Output exactly, in the material below, the lines from the one with "Image resolution: width=1219" through the one with "the Edit Gate". Omit all pictures.

:: Input

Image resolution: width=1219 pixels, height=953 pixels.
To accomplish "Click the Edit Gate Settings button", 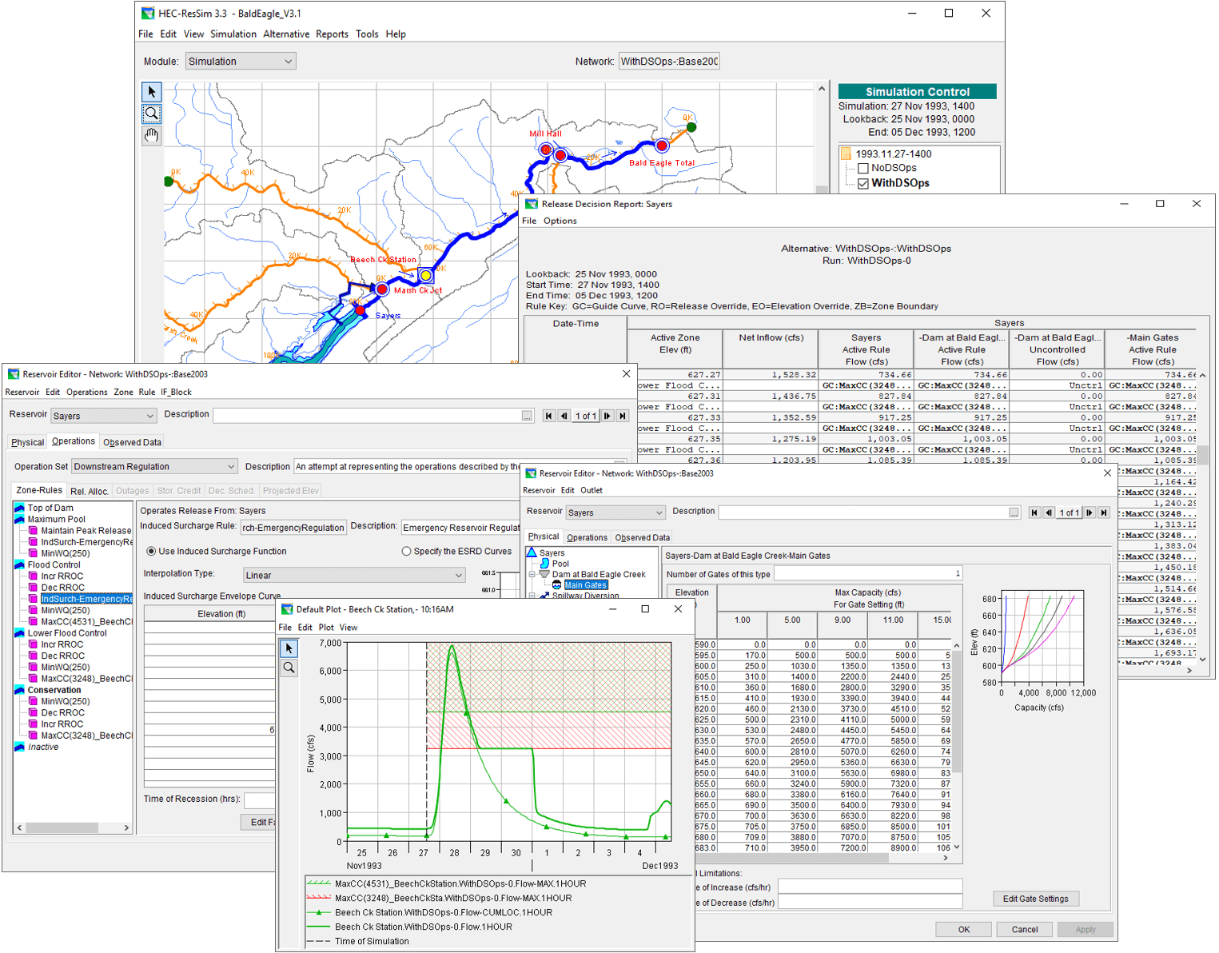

::::
:: Input

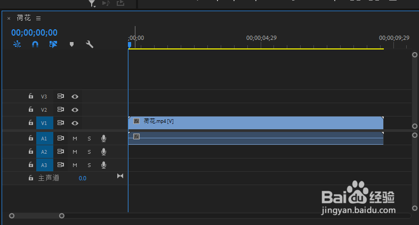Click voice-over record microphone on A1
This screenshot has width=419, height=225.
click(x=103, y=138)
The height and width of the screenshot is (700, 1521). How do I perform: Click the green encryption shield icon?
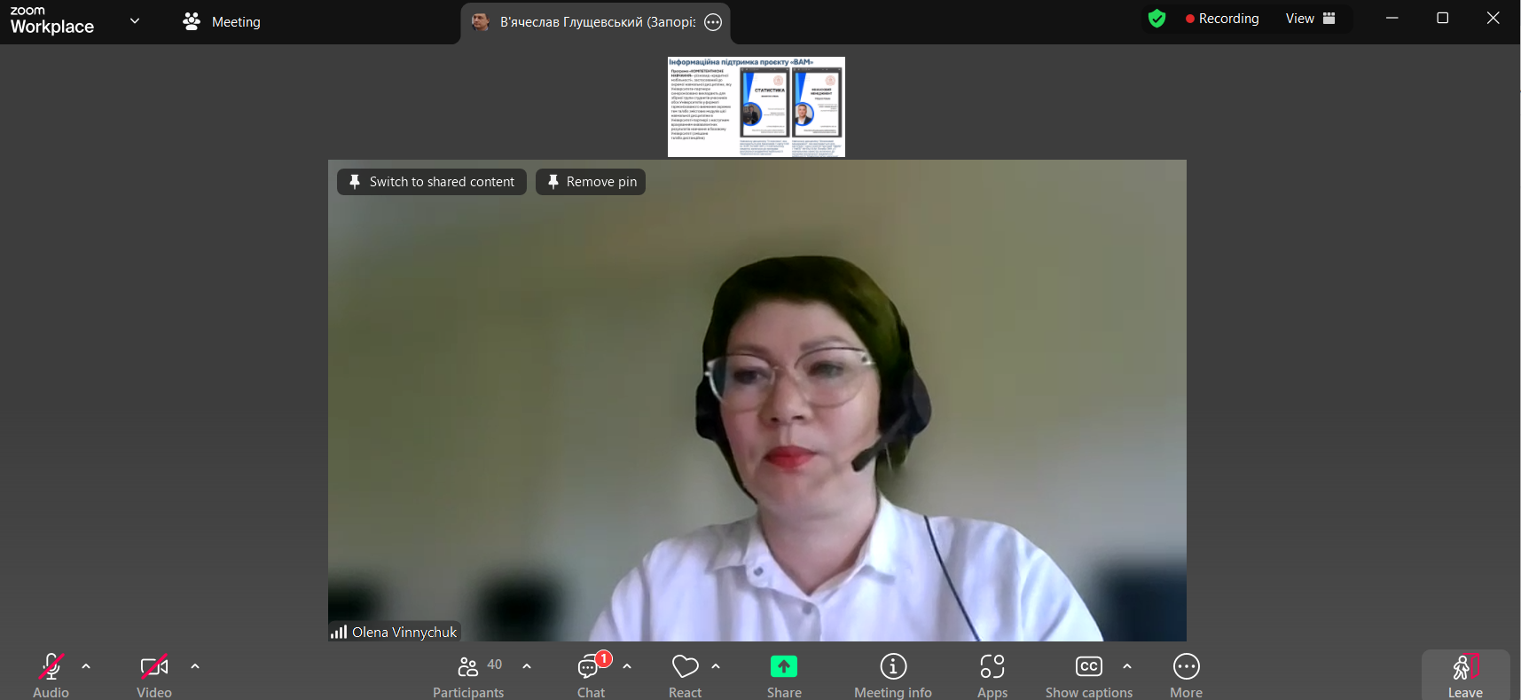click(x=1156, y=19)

::::

**Task output:**
Image resolution: width=1219 pixels, height=953 pixels.
To accomplish "Click the Edit Gate Settings button", 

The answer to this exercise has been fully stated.